» **Excerpted data**
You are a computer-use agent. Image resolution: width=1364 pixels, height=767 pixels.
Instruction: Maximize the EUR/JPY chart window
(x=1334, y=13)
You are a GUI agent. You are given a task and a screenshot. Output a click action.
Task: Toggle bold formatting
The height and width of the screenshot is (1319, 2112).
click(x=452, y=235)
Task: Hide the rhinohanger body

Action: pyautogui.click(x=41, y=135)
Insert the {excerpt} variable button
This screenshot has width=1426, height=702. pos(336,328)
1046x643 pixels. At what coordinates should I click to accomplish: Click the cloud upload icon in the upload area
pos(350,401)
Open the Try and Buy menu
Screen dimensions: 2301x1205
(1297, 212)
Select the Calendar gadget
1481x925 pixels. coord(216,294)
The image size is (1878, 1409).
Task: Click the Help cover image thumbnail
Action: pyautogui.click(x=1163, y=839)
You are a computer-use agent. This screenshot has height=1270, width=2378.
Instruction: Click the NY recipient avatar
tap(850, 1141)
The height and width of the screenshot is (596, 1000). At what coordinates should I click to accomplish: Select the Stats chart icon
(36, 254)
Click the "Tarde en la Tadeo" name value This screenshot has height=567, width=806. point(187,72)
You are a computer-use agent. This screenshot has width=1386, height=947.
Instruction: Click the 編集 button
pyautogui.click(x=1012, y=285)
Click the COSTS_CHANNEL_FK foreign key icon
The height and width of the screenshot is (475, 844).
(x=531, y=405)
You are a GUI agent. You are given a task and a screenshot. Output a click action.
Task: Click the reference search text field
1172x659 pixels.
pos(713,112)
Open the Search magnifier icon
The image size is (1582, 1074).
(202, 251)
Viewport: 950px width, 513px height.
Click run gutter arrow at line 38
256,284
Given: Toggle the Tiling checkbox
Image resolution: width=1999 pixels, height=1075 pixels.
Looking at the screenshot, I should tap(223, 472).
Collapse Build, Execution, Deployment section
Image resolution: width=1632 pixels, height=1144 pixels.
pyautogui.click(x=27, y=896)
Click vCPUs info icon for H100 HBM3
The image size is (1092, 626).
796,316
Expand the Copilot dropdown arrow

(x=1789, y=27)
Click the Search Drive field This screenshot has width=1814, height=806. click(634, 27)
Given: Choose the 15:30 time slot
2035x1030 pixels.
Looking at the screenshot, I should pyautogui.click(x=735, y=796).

» **Goal of the exercise**
Look above for the line holding "Instruction: Click the NY recipient avatar", then set down exactly that line and every line after it up to and including the line holding "Click the COSTS_CHANNEL_FK foreign key icon", with nothing else.

» **Task answer**
Instruction: Click the NY recipient avatar
tap(850, 1141)
The height and width of the screenshot is (596, 1000). At what coordinates should I click to accomplish: Select the Stats chart icon
(36, 254)
Click the "Tarde en la Tadeo" name value This screenshot has height=567, width=806. point(187,72)
You are a computer-use agent. This screenshot has width=1386, height=947.
Instruction: Click the 編集 button
pyautogui.click(x=1012, y=285)
Click the COSTS_CHANNEL_FK foreign key icon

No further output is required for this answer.